Action item: Copy out every record precisely.

Dataset records:
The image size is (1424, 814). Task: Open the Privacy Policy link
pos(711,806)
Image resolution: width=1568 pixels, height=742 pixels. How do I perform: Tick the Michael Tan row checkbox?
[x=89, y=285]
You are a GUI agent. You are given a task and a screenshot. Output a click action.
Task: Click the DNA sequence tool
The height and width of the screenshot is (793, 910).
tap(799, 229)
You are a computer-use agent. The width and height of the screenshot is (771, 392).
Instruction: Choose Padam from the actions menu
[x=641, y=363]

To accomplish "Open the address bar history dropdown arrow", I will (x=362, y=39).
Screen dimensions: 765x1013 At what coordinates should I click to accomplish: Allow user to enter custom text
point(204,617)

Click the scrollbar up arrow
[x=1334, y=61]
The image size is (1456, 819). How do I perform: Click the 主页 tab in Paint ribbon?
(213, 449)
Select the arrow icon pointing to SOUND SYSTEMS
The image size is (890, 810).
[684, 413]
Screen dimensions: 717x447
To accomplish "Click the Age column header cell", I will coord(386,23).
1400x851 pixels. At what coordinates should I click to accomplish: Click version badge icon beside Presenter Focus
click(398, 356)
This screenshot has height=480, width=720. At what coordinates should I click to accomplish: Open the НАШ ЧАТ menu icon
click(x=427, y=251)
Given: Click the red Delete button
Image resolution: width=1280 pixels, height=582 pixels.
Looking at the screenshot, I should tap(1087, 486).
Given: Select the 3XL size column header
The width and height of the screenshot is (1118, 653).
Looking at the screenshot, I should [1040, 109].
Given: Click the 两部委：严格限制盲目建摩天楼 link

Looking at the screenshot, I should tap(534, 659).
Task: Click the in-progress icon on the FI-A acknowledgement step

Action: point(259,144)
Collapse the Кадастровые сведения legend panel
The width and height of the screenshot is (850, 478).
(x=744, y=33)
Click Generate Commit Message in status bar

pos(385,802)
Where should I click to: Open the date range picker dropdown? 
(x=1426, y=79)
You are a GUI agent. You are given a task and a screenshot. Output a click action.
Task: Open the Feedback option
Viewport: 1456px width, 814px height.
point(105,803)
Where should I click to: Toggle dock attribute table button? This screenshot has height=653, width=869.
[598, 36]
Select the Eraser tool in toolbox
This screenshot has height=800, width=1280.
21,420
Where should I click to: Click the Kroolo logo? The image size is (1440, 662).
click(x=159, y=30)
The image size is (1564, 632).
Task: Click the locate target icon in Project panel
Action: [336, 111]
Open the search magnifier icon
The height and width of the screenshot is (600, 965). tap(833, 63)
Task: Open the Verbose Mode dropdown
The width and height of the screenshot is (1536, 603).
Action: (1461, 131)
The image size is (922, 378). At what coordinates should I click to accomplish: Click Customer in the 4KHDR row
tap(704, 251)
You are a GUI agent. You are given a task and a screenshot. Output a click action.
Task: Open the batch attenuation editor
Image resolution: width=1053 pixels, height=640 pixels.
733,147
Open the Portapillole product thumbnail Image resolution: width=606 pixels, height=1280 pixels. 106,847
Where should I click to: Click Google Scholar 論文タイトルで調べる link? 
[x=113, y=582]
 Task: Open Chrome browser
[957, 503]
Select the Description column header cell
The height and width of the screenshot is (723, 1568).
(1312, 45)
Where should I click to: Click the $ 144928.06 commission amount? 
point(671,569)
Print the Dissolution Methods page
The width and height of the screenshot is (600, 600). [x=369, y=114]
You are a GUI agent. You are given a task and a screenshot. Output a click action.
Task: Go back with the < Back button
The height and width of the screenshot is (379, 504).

Problem solution:
The image size is (1424, 814). Task: Open the Privacy Policy link
pos(711,806)
Image resolution: width=1568 pixels, height=742 pixels. How do I perform: Tick the Michael Tan row checkbox?
[x=89, y=285]
You are a GUI agent. You are given a task and a screenshot. Output a click action.
Task: Click the DNA sequence tool
The height and width of the screenshot is (793, 910).
tap(799, 229)
You are a computer-use agent. The width and height of the screenshot is (771, 392).
Instruction: Choose Padam from the actions menu
[x=641, y=363]

To accomplish "Open the address bar history dropdown arrow", I will (x=362, y=39).
Screen dimensions: 765x1013 At what coordinates should I click to accomplish: Allow user to enter custom text
point(204,617)

Click the scrollbar up arrow
[x=1334, y=61]
The image size is (1456, 819). How do I perform: Click the 主页 tab in Paint ribbon?
(213, 449)
Select the arrow icon pointing to SOUND SYSTEMS
The image size is (890, 810).
[684, 413]
Screen dimensions: 717x447
To accomplish "Click the Age column header cell", I will coord(386,23).
1400x851 pixels. At what coordinates should I click to accomplish: Click version badge icon beside Presenter Focus
click(398, 356)
This screenshot has height=480, width=720. At what coordinates should I click to accomplish: Open the НАШ ЧАТ menu icon
click(x=427, y=251)
Given: Click the red Delete button
Image resolution: width=1280 pixels, height=582 pixels.
Looking at the screenshot, I should tap(1087, 486).
Given: Select the 3XL size column header
The width and height of the screenshot is (1118, 653).
Looking at the screenshot, I should [1040, 109].
Given: Click the 两部委：严格限制盲目建摩天楼 link

Looking at the screenshot, I should tap(534, 659).
Task: Click the in-progress icon on the FI-A acknowledgement step

Action: point(259,144)
Collapse the Кадастровые сведения legend panel
The width and height of the screenshot is (850, 478).
(x=744, y=33)
Click Generate Commit Message in status bar

pos(385,802)
Where should I click to: Open the date range picker dropdown? 
(x=1426, y=79)
You are a GUI agent. You are given a task and a screenshot. Output a click action.
Task: Open the Feedback option
Viewport: 1456px width, 814px height.
point(105,803)
Where should I click to: Toggle dock attribute table button? This screenshot has height=653, width=869.
[598, 36]
Select the Eraser tool in toolbox
This screenshot has height=800, width=1280.
21,420
Where should I click to: Click the Kroolo logo? The image size is (1440, 662).
click(x=159, y=30)
The image size is (1564, 632).
Task: Click the locate target icon in Project panel
Action: [336, 111]
Open the search magnifier icon
The height and width of the screenshot is (600, 965). tap(833, 63)
Task: Open the Verbose Mode dropdown
The width and height of the screenshot is (1536, 603).
Action: (1461, 131)
The image size is (922, 378). At what coordinates should I click to accomplish: Click Customer in the 4KHDR row
tap(704, 251)
You are a GUI agent. You are given a task and a screenshot. Output a click action.
Task: Open the batch attenuation editor
Image resolution: width=1053 pixels, height=640 pixels.
733,147
Open the Portapillole product thumbnail Image resolution: width=606 pixels, height=1280 pixels. 106,847
Where should I click to: Click Google Scholar 論文タイトルで調べる link? 
[x=113, y=582]
 Task: Open Chrome browser
[957, 503]
Select the Description column header cell
The height and width of the screenshot is (723, 1568).
(1312, 45)
Where should I click to: Click the $ 144928.06 commission amount? 
point(671,569)
Print the Dissolution Methods page
The width and height of the screenshot is (600, 600). [x=369, y=114]
You are a GUI agent. You are given a task and a screenshot. Output a click action.
Task: Go back with the < Back button
The height and width of the screenshot is (379, 504).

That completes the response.